Rows showing where targets appear
** Start **
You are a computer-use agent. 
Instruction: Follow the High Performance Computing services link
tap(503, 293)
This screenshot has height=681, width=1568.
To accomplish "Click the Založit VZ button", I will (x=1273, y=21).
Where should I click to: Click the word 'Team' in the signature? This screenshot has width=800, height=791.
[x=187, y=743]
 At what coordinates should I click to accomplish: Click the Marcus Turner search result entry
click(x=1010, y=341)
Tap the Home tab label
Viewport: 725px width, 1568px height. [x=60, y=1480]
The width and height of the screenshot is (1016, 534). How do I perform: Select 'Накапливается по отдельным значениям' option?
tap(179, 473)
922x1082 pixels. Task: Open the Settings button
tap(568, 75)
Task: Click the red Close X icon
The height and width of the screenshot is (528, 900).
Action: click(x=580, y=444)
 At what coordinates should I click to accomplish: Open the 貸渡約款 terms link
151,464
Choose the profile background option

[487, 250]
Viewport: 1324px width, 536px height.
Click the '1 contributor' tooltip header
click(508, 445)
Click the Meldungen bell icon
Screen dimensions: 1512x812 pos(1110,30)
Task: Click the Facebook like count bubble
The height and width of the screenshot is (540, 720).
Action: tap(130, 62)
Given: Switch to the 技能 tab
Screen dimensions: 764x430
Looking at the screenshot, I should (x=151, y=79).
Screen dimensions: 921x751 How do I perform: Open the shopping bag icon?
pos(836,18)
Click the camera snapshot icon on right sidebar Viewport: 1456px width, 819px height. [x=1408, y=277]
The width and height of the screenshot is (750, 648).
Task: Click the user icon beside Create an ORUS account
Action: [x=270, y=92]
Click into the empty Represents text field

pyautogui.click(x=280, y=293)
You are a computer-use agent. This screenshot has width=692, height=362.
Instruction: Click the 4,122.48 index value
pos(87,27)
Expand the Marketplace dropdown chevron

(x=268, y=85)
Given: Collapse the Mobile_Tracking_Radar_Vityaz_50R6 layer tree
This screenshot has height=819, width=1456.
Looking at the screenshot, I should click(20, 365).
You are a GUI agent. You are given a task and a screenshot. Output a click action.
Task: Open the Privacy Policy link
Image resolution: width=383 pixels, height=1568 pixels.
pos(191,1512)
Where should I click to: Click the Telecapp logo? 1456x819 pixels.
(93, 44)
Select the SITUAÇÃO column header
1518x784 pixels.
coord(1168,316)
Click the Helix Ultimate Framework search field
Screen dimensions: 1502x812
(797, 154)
** End **
Exercise prompt
Swap "column header" for "column title" in the stretch from the line containing "Select the SITUAÇÃO column header" through the end of the listing, leaving everything else as it is. Give back only those lines.

Problem solution
Select the SITUAÇÃO column title
1518x784 pixels.
coord(1168,316)
Click the Helix Ultimate Framework search field
Screen dimensions: 1502x812
(797, 154)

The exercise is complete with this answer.